Year 9-2
We all have seen these tremendously long trains stacked with doubled up containers, most of them originating in China. That sort of transport may soon stop. It’s the money matter that may halt this.
The growing financial crisis is hampering world trade as shippers also of dry-bulk goods such as grain and coal, worry that importers won’t be able to pay for the goods they receive. This may result in food and energy shortages next year. Because of this sudden curtailment in cargo transport, rates for the biggest dry-bulk ships have plunged to an average of just $5,611 per day, compared with $166,377 a year ago. No wonder ship owners are laying up their ships rather than operate at a loss, adding to the international trade troubles.
There are still Three Auto Dinosaurs out there who will go the same way as their pre-historic namesakes who expired when their ferocious appetite could no longer be satisfied: they simply starved to death. The so-called Big Three are following a similar path as the fuel their pre-historic machines require is disappearing. The employment loss there and millions others related to it – one in 5 jobs is connected to the CAR in one way or another- will mean the death of the great American Dream with disastrous consequences especially for such cities as Detroit, Lansing, Windsor and Oshawa.
Food could well be next on the misery menu. As farmers have trouble getting bank credit for fertilizer, seed, fuel and more, the net effect will be lower planting of key grains even as world inventories of these cereals hover near historic lows. Bloomberg reports that global stocks of corn, wheat and soybeans are the second lowest they’ve ever been since 1974. Already the bank crisis threatens next year’s crop in Russia, where the head of the Russian Grain Union says, ‘Many farmers probably won’t be able to borrow money for the spring sowing.’ Russia happens to produce 9% of the world’s wheat, and that in a world where the five-year average growth rate in grain demand is 2.6% per year.
It seems to me that the global economy as we know it is finished. The meeting of the G20 in Washington did nothing to solve the problem caused by the tsunami of borrowed money. The naked reality is that the world’s buyers of last resort, the American Consumers, are suffering from a severe debt hangover that will keep them hung-up for a long time, perhaps permanently. The American “consumers”, having gorged themselves on the output of Asian factories in exchange for paper promises, have gone on a permanent shopping strike, which will foster a financial typhoon in China, where its restive population, both broke and hungry, might start another revolution. After all, that’s how the Commies there got into power.
In short: the “Real Estate Economy” is reeling; the “Financial Economy” is faltering; the “Consumer Economy” is crashing; and the “Service Economy” is disappearing. Now that the tentacles of the Credit Crisis have ensnared every sector of the world’s markets, a Global Depression Economy is unavoidable.
Welcome to a new world in need of new thinking.
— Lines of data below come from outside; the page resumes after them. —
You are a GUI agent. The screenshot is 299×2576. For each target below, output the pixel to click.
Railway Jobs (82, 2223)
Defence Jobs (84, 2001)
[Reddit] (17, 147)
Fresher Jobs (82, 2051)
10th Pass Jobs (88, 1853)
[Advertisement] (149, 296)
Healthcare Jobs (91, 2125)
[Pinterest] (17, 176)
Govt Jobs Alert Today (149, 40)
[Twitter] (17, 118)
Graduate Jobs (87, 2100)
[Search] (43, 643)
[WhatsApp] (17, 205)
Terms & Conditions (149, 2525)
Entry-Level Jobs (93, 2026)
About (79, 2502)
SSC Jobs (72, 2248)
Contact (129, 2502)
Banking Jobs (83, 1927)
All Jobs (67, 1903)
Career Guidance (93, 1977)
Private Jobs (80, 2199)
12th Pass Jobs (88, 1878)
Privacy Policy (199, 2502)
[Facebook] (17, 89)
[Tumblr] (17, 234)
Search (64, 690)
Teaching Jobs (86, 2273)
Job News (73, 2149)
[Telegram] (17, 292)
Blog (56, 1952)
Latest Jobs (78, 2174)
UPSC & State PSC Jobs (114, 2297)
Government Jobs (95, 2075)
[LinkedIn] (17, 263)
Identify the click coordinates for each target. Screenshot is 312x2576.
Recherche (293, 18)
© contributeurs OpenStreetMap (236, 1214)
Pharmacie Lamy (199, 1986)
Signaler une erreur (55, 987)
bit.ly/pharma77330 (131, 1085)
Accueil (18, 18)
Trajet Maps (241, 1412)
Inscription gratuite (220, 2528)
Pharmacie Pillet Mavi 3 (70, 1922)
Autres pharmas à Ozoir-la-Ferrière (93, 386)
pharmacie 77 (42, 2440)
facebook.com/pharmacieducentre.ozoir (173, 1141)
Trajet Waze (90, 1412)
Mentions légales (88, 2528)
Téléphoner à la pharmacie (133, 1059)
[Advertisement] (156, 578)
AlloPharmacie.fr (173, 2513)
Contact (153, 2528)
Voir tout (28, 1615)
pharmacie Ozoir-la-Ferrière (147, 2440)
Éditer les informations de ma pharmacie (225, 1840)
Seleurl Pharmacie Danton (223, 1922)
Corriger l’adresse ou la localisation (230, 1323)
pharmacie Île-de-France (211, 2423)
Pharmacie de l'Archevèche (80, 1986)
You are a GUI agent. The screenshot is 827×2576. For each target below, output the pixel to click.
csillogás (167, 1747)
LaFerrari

Think the US – wanting our oil and water – occupying Canada. Think war-time conditions. Think rationing. Think frugality. Think barter. Think making meals from home-grown food. Think thinking out of the box, as the improbable and even the impossible become the imperative.
Actually bad times can be good for us. We’ll have more time for reading newspapers and books, more time for exercise, more time for family life, more time to implement the 100 feet diet, eating from our own garden, more time to talk to, and help others.
Wartime in Europe actually improved health and mortality rates. Less economic activity gives cleaner air and force people to work closer to home and in the home. Manufacturing of the future may be more like a cottage industry, bringing to mind the title of Schumacher’s book of the 1960”s, “Small is Beautiful.” Neighborhood stores will see a revival. Local retail (and its support structures) will return.
Bush, last week, made a pitch for market Capitalism. He has been wrong so often, that now nobody pays any attention to him anymore.
Will Obama be better? He will preside over the potential restructuring of all our systems, some of them in ways he and his supporters have not even imagined, with central powers waning, and local autonomy on the rise, as each region will strive for self-sufficiency.
Welcome to a new world. Of course we leave the old world reluctantly, as a new world is forced upon us swiftly and radically with the collapse of our money economy. What we leave behind has been part of ourselves. It’s painful to be forced to die to one life, before we can enter another. Yet this experience is essentially a fortunate one, because we can be ourselves again, no longer forced to conform to a model imposed upon us by The Consumer Society that literally is threatening to consume everything including ourselves.